[Start of Attachment]
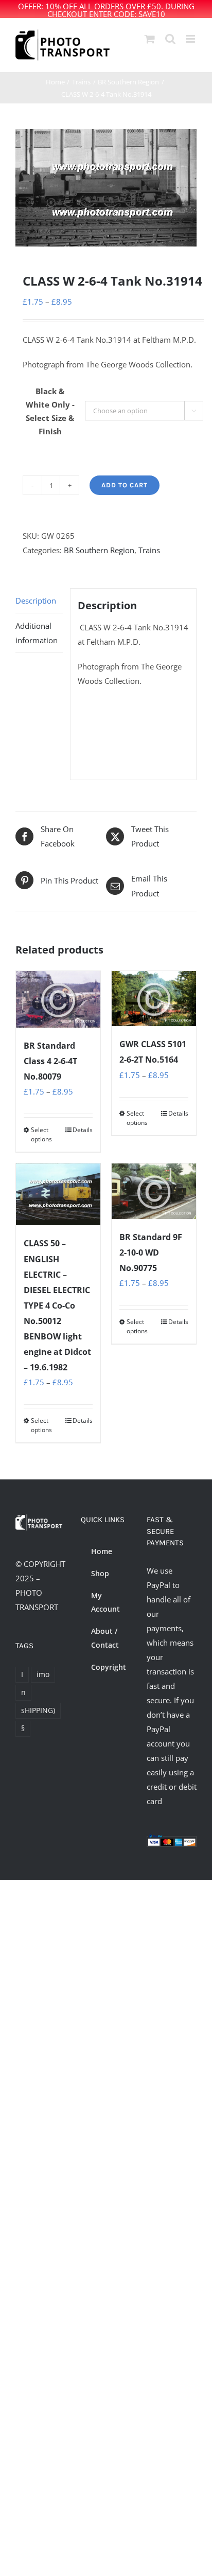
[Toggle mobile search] (170, 38)
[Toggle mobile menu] (191, 38)
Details (83, 1129)
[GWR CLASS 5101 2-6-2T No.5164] (154, 999)
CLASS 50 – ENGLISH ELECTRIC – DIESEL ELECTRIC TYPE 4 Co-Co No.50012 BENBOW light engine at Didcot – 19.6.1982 (57, 1305)
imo (43, 1674)
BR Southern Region (99, 550)
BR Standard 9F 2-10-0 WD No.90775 (150, 1252)
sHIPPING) (38, 1710)
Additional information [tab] (36, 633)
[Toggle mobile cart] (150, 38)
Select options (41, 1134)
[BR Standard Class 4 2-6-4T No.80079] (58, 999)
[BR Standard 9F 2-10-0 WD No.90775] (154, 1191)
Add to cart (124, 485)
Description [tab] (35, 600)
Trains (149, 550)
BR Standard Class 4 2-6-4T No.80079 (50, 1061)
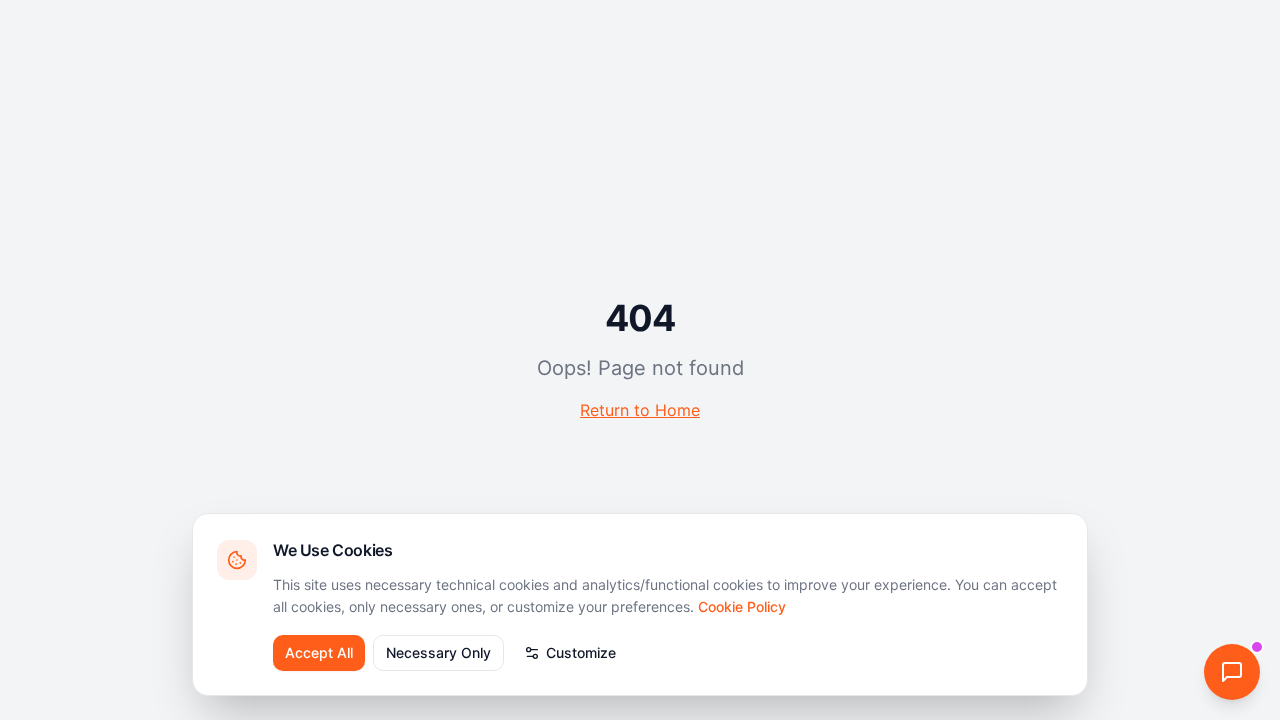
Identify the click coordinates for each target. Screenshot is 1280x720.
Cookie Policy (742, 606)
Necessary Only (438, 652)
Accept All (319, 652)
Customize (581, 652)
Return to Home (640, 410)
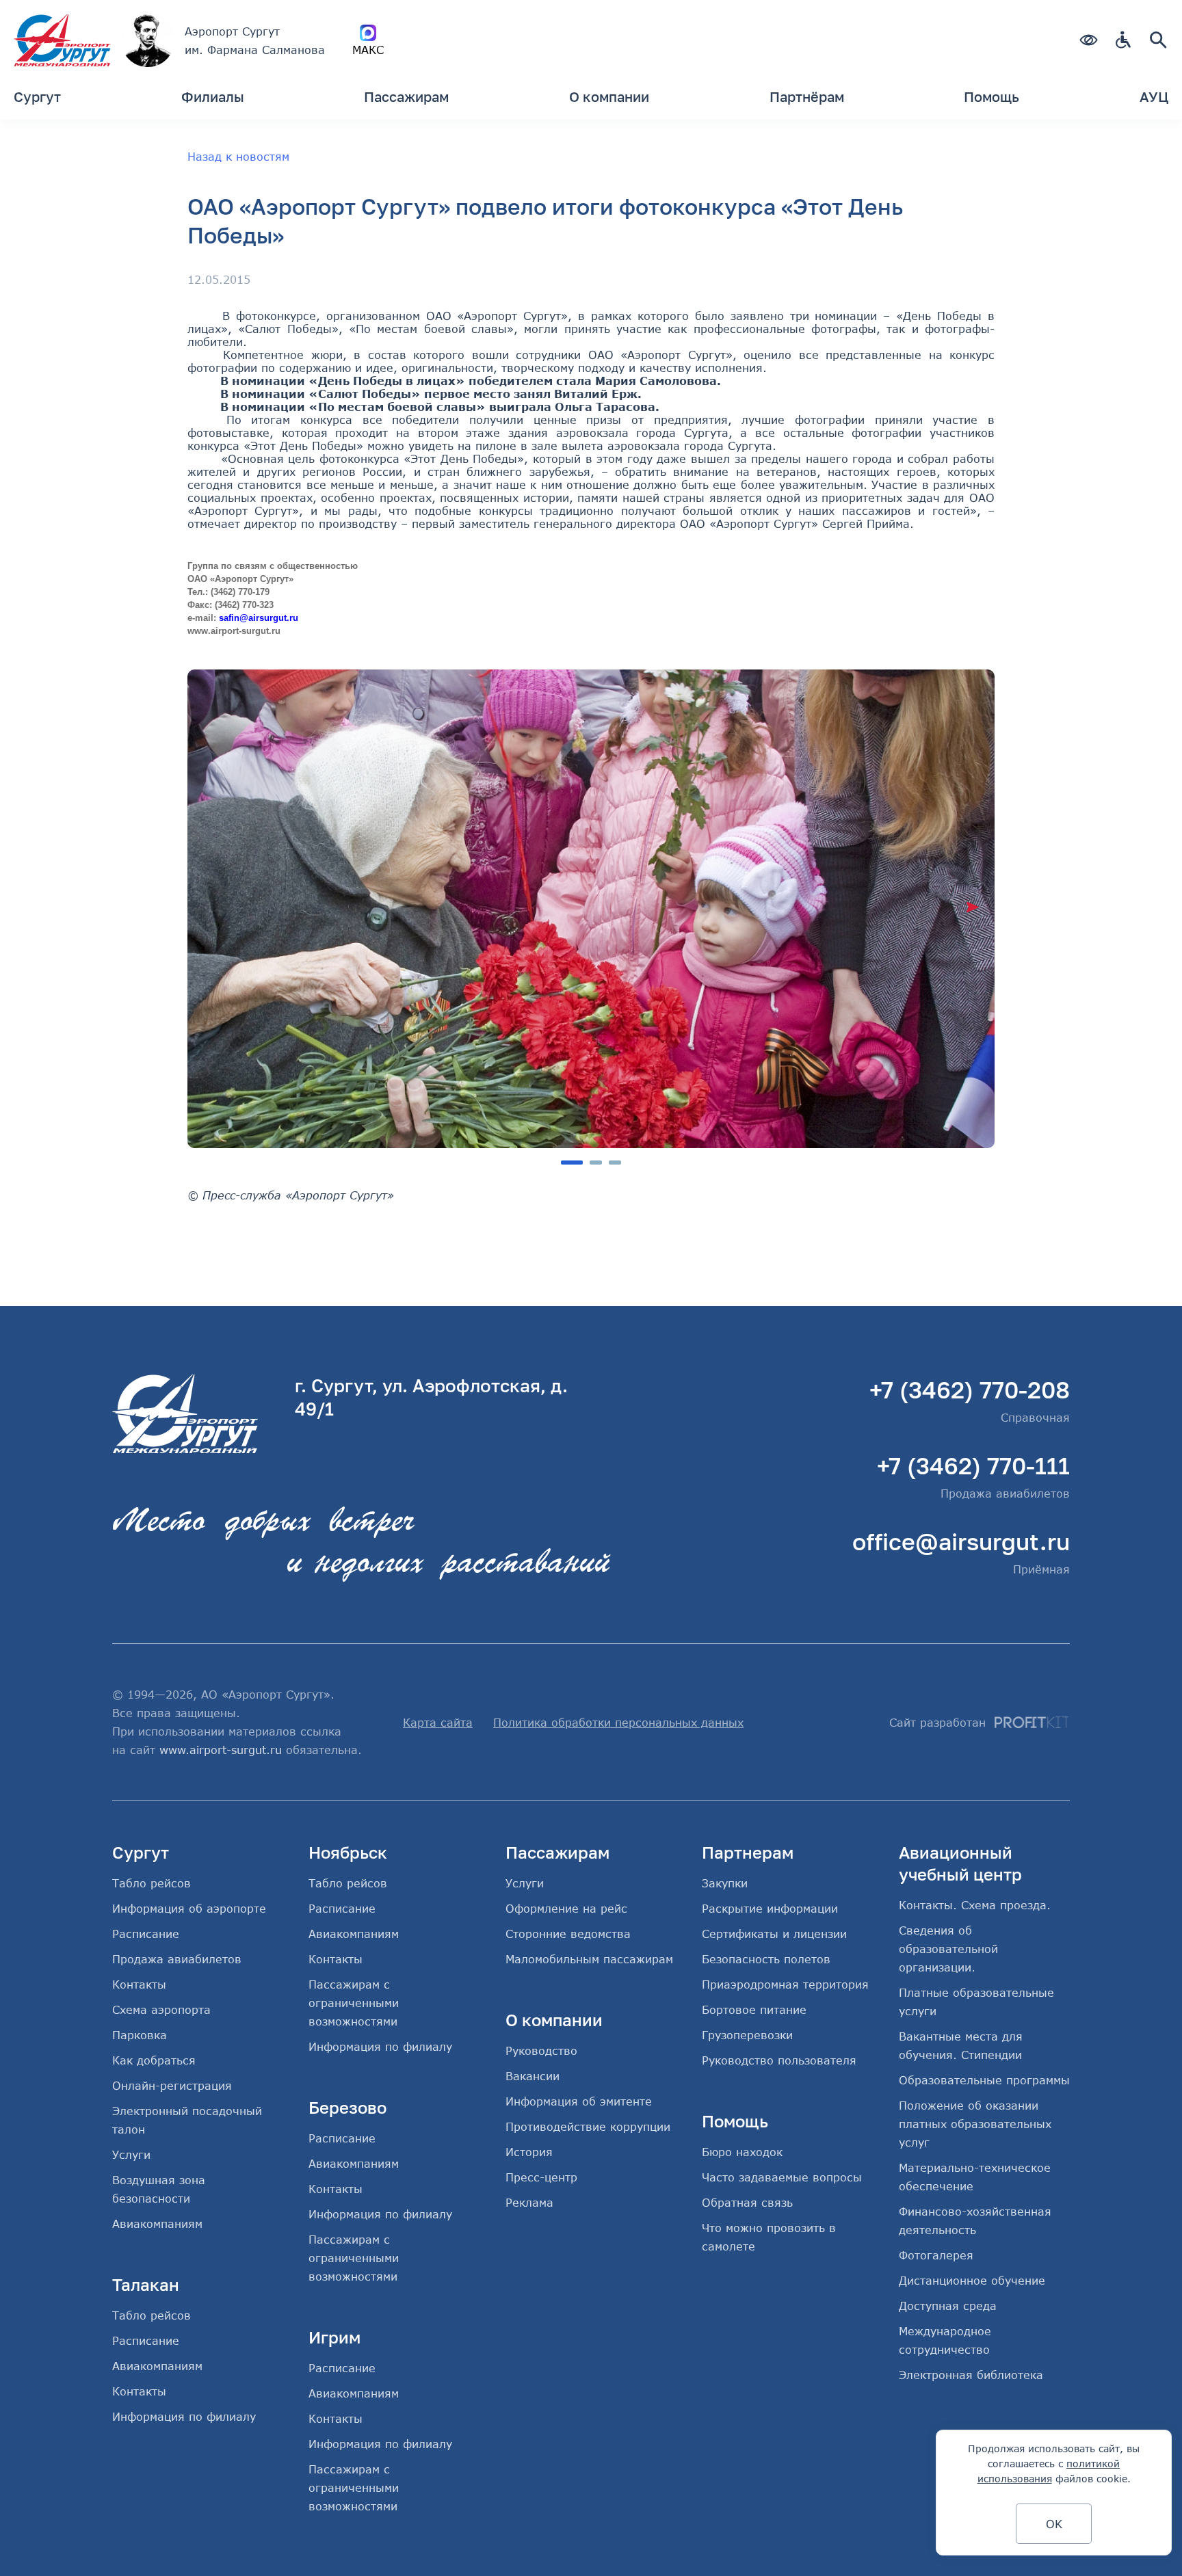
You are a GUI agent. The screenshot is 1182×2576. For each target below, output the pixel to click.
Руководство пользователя (779, 2060)
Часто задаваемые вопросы (782, 2176)
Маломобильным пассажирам (589, 1958)
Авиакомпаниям (157, 2223)
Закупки (725, 1882)
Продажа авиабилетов (176, 1958)
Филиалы (212, 96)
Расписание (145, 1933)
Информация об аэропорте (189, 1908)
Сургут (37, 96)
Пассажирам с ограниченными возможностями (353, 2003)
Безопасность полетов (766, 1958)
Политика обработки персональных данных (618, 1722)
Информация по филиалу (184, 2416)
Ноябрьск (347, 1852)
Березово (347, 2107)
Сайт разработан (937, 1722)
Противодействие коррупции (587, 2126)
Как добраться (154, 2060)
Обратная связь (747, 2202)
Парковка (139, 2034)
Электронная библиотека (971, 2374)
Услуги (131, 2154)
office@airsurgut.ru (961, 1541)
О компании (609, 96)
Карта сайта (438, 1722)
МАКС (368, 49)
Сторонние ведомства (568, 1933)
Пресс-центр (541, 2176)
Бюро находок (742, 2151)
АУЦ (1154, 96)
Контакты (139, 1984)
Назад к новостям (238, 156)
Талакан (145, 2284)
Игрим (334, 2337)
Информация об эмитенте (578, 2101)
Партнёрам (807, 96)
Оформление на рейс (566, 1908)
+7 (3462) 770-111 (973, 1465)
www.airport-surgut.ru (220, 1749)
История (529, 2151)
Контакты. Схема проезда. (975, 1904)
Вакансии (532, 2075)
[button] (972, 907)
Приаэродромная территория (785, 1984)
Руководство (541, 2050)
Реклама (529, 2202)
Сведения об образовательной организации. (948, 1949)
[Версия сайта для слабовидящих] (1088, 40)
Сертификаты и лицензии (774, 1933)
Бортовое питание (754, 2009)
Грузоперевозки (747, 2034)
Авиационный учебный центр (960, 1863)
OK (1054, 2523)
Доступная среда (948, 2305)
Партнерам (747, 1852)
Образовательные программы (984, 2079)
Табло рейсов (151, 1882)
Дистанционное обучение (972, 2280)
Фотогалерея (936, 2254)
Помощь (991, 96)
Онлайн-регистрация (172, 2085)
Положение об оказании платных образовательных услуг (975, 2124)
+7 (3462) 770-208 (969, 1389)
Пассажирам (406, 96)
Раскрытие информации (770, 1908)
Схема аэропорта (161, 2009)
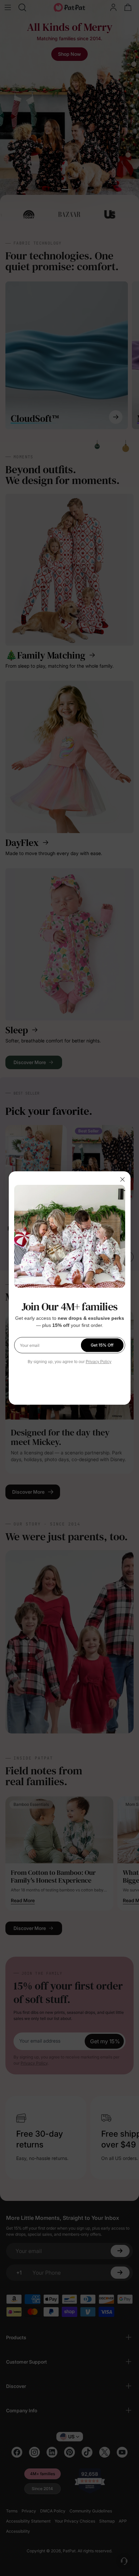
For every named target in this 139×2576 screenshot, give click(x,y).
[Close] (122, 1179)
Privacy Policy (98, 1361)
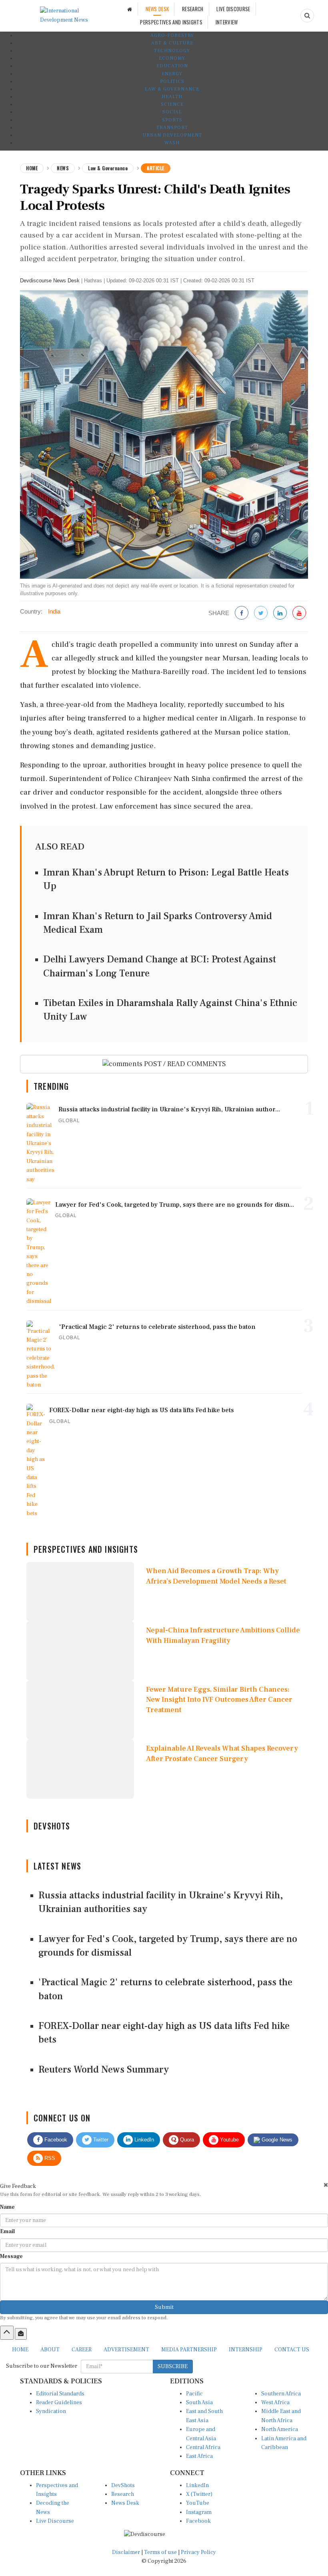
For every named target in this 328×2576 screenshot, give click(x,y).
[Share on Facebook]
[End of Attachment]
[TASK INSTRUCTIONS]: Every line of the listing must be reproduced exactly, though the pictures are to be left out.

[OUTPUT FOR THIS TASK]:
[Toggle mobile search] (170, 38)
[Toggle mobile menu] (191, 38)
Details (83, 1129)
[GWR CLASS 5101 2-6-2T No.5164] (154, 999)
CLASS 50 – ENGLISH ELECTRIC – DIESEL ELECTRIC TYPE 4 Co-Co No.50012 BENBOW light engine at Didcot – 19.6.1982 (57, 1305)
imo (43, 1674)
BR Southern Region (99, 550)
BR Standard 9F 2-10-0 WD No.90775 (150, 1252)
sHIPPING) (38, 1710)
Additional information [tab] (36, 633)
[Toggle mobile cart] (150, 38)
Select options (41, 1134)
[BR Standard Class 4 2-6-4T No.80079] (58, 999)
[BR Standard 9F 2-10-0 WD No.90775] (154, 1191)
Add to cart (124, 485)
Description [tab] (35, 600)
Trains (149, 550)
BR Standard Class 4 2-6-4T No.80079 (50, 1061)
Identify the click coordinates for each target. Screenshot is 1280x720.
Cookie Policy (742, 606)
Necessary Only (438, 652)
Accept All (319, 652)
Customize (581, 652)
Return to Home (640, 410)
You are a GUI agent. The screenshot is 1182×2576. For each target below, output the pixel to click.
Руководство пользователя (779, 2060)
Часто задаваемые вопросы (782, 2176)
Маломобильным пассажирам (589, 1958)
Авиакомпаниям (157, 2223)
Закупки (725, 1882)
Продажа авиабилетов (176, 1958)
Филиалы (212, 96)
Расписание (145, 1933)
Информация об аэропорте (189, 1908)
Сургут (37, 96)
Пассажирам с ограниченными возможностями (353, 2003)
Безопасность полетов (766, 1958)
Политика обработки персональных данных (618, 1722)
Информация по филиалу (184, 2416)
Ноябрьск (347, 1852)
Березово (347, 2107)
Сайт разработан (937, 1722)
Противодействие коррупции (587, 2126)
Как добраться (154, 2060)
Обратная связь (747, 2202)
Парковка (139, 2034)
Электронная библиотека (971, 2374)
Услуги (131, 2154)
office@airsurgut.ru (961, 1541)
О компании (609, 96)
Карта сайта (438, 1722)
МАКС (368, 49)
Сторонние ведомства (568, 1933)
Пресс-центр (541, 2176)
Бюро находок (742, 2151)
АУЦ (1154, 96)
Контакты (139, 1984)
Назад к новостям (238, 156)
Талакан (145, 2284)
Игрим (334, 2337)
Информация об эмитенте (578, 2101)
Партнёрам (807, 96)
Оформление на рейс (566, 1908)
+7 (3462) 770-111 (973, 1465)
www.airport-surgut.ru (220, 1749)
История (529, 2151)
Контакты. Схема проезда. (975, 1904)
Вакансии (532, 2075)
[button] (972, 907)
Приаэродромная территория (785, 1984)
Руководство (541, 2050)
Реклама (529, 2202)
Сведения об образовательной организации. (948, 1949)
[Версия сайта для слабовидящих] (1088, 40)
Сертификаты и лицензии (774, 1933)
Бортовое питание (754, 2009)
Грузоперевозки (747, 2034)
Авиационный учебный центр (960, 1863)
OK (1054, 2523)
Доступная среда (948, 2305)
Партнерам (747, 1852)
Образовательные программы (984, 2079)
Табло рейсов (151, 1882)
Дистанционное обучение (972, 2280)
Фотогалерея (936, 2254)
Помощь (991, 96)
Онлайн-регистрация (172, 2085)
Положение об оказании платных образовательных услуг (975, 2124)
+7 (3462) 770-208 (969, 1389)
Пассажирам (406, 96)
Раскрытие информации (770, 1908)
Схема аэропорта (161, 2009)
For every named target in this 139×2576 screenshot, give click(x,y).
[Close] (122, 1179)
Privacy Policy (98, 1361)
For every named target in this 328×2576 screenshot, give click(x,y).
[Share on Facebook]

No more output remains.